Da ein offizieller Austritt sehr kompliziert wäre und vermutlich sehr lange Zeit in Anspruch nehmen würde, kann die USA auch den Mittelweg wählen. Denn anstatt auszusteigen, könnte die Regierung sich auch einfach auf das Nichtstun beschränken. Doch diese Maßnahme wäre nahezu genauso bedenklich, wie der Austritt. Jan Kowalzig von der Organisation Oxfam warnt deshalb, dass es egal wie immer sich Donald Trump entscheiden wird, ob Verlassen des Abkommend oder Schwächung des US-Klimaschutzbeitrags, beides an Verantwortungslosigkeit kaum zu überbieten wäre.

Doch sowohl Deutschland als auch China zweifeln nicht am Gelingen des Klimaschutzabkommens, sollte die USA sich wirklich dagegen entscheiden. Chinas Klimabeauftragter Xie Zhenhua ist der festen Überzeugung „Kein Land, kein Volk, kann diesen Trend stoppen“. Auch UN-Klimachefin Patricia Espinosa bestätigt, dass das Abkommen weltweit auf „ein unglaubliches Maß an Unterstützung“ stoße. Hendriks verwies darauf, dass es im Falle des Falles entscheidend wäre, dass der große Rest der Welt geschlossen für den Klimaschutz stünde. Sie ist überzeugt, dass es bei einem „Nein“ der USA zu keinem Austrittsdomino kommen wird.
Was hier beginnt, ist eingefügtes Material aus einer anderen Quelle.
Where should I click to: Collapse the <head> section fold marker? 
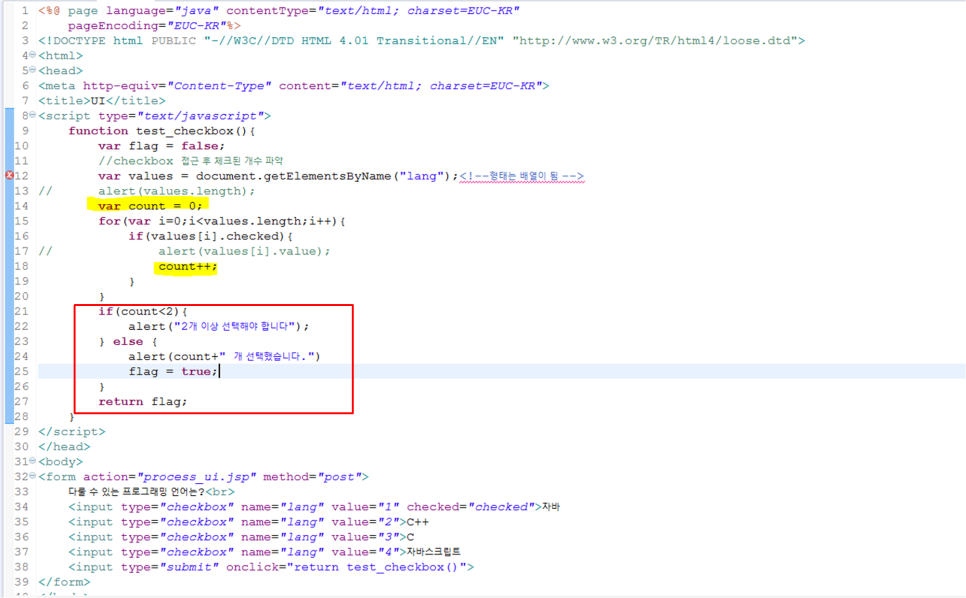pos(31,70)
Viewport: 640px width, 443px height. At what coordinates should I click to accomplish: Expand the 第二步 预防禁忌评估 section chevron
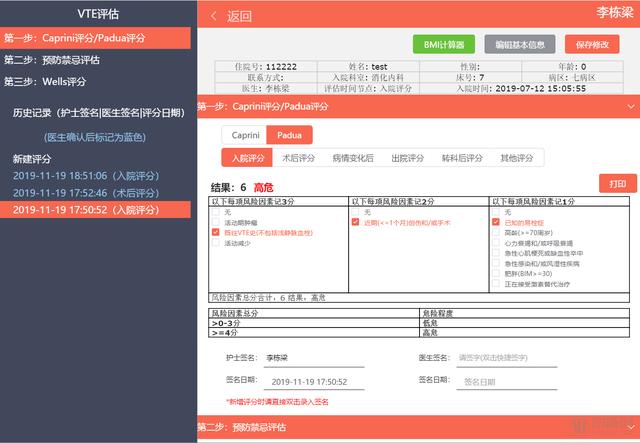629,427
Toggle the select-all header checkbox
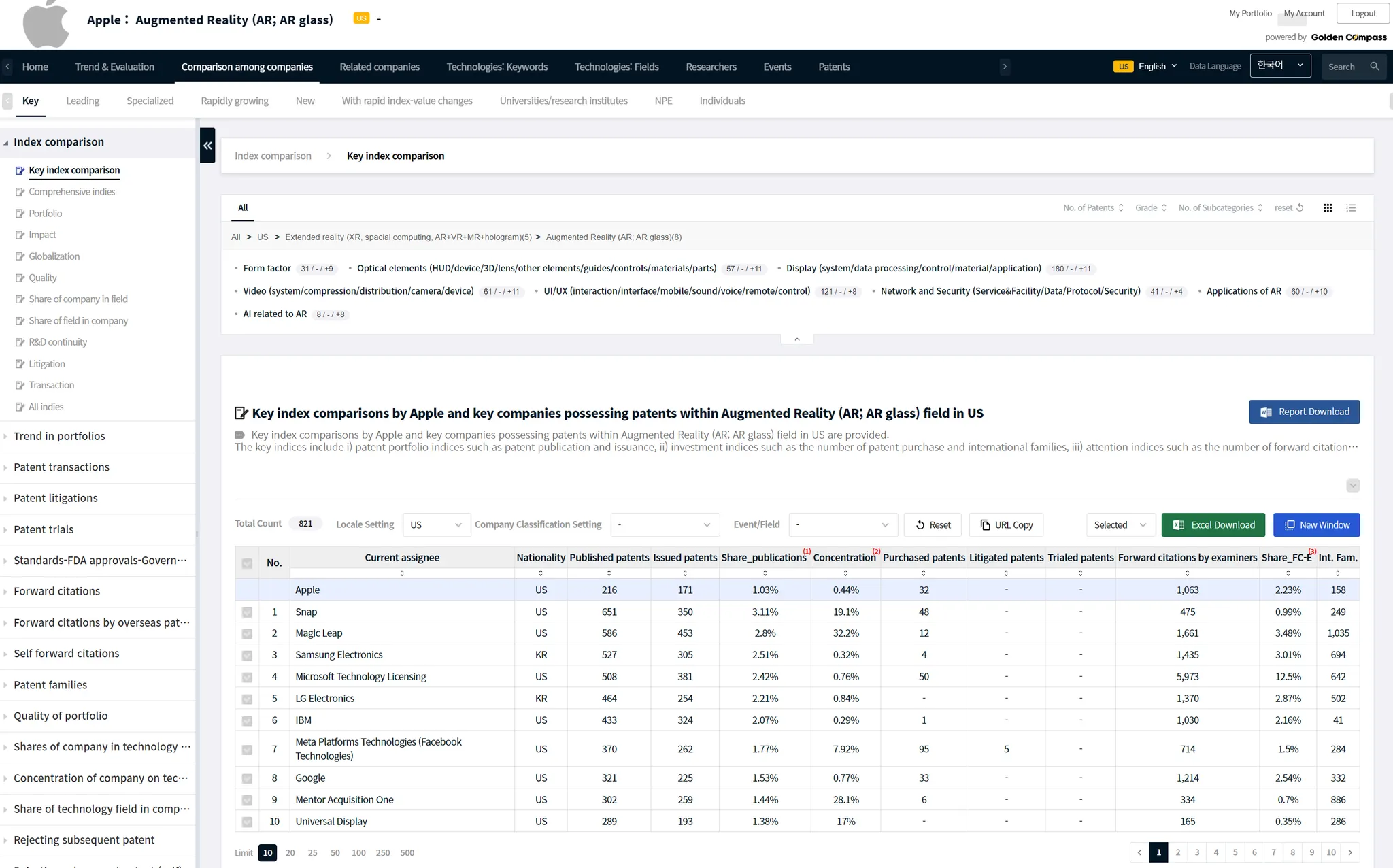1393x868 pixels. [x=247, y=563]
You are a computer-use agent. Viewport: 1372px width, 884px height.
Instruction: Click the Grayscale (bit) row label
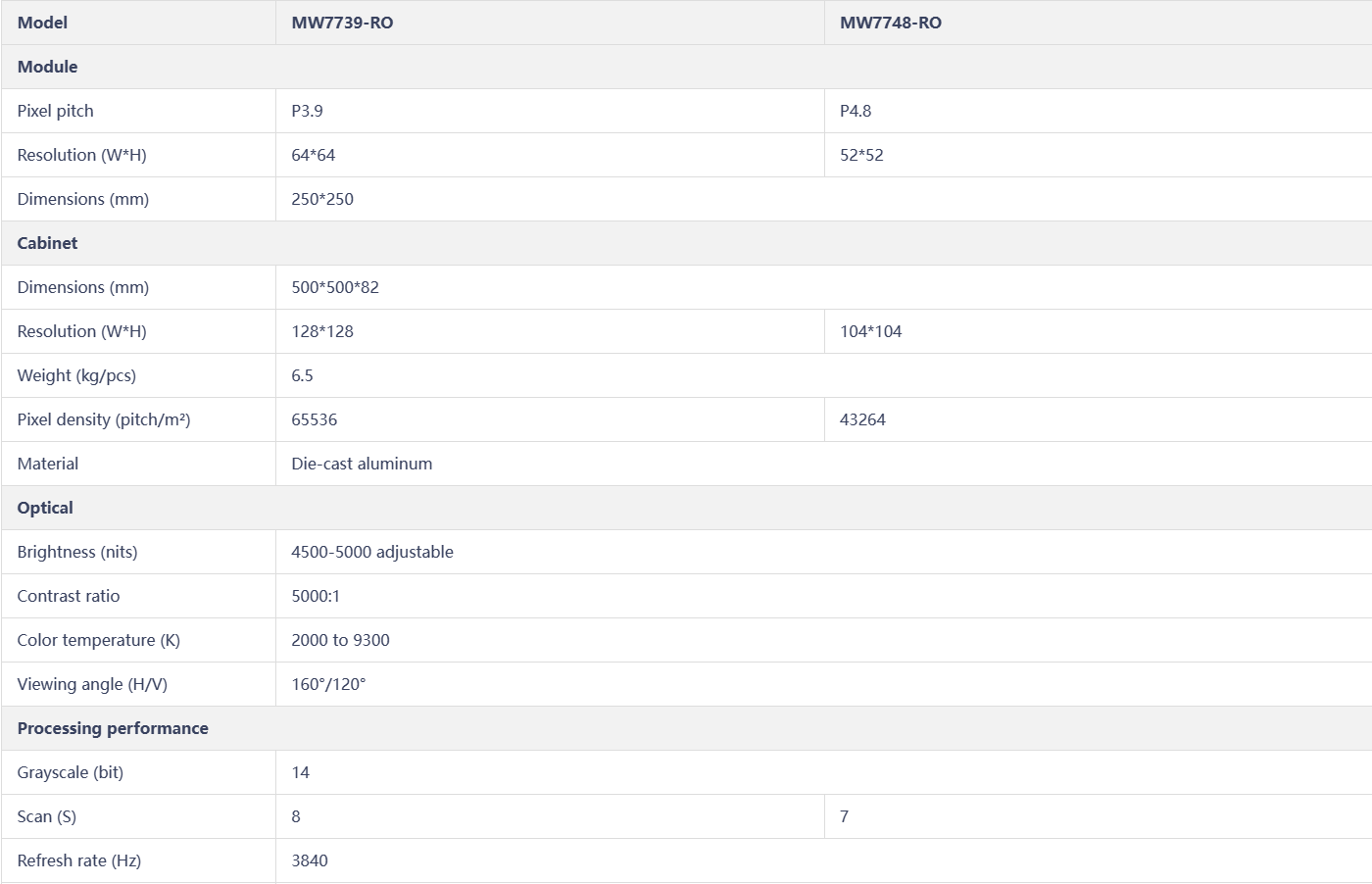(71, 772)
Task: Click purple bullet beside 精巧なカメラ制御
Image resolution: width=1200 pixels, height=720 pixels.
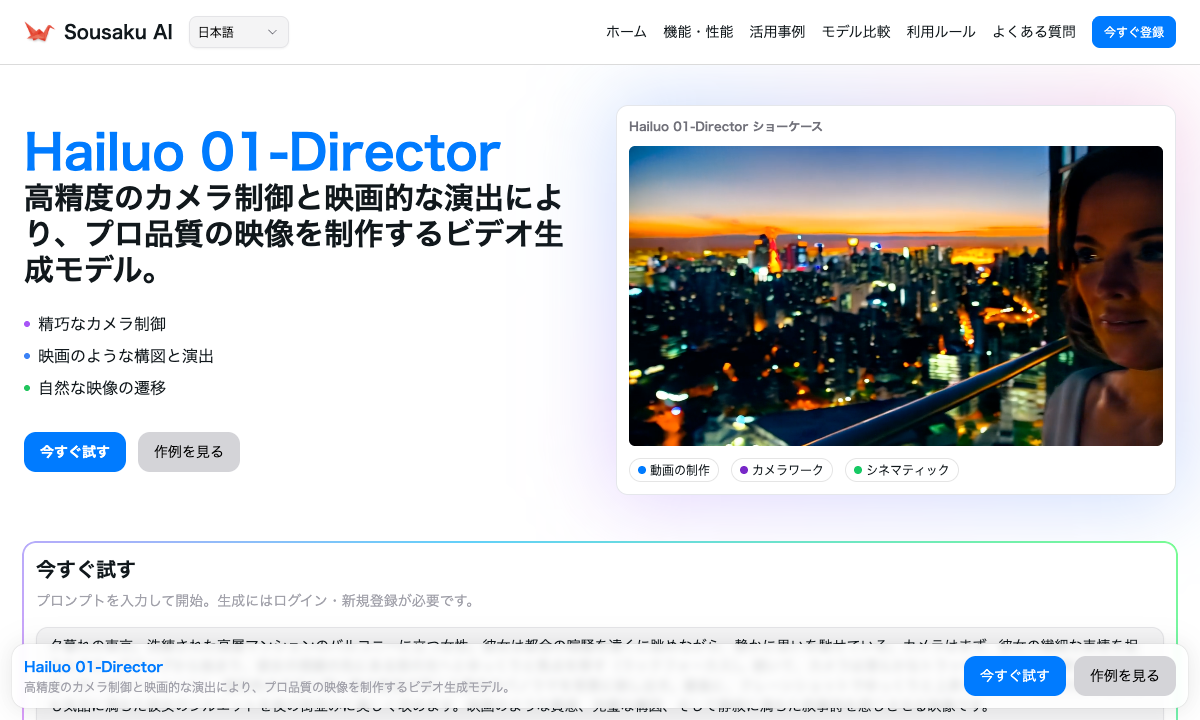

Denn dass es möglich ist sowohl Wirtschaftswachstum, als auch Klimaschutz zu meistern, zeigen die Chinesen. Sie sind bisher auf einem sehr guten Weg und werden ihre Klimaziele voraussichtlich sogar früher erreichen als geplant. Damit könnten sie, laut ARD-Umweltexperte Werner Eckert, die Spitzenrolle in diesem Thema übernehmen.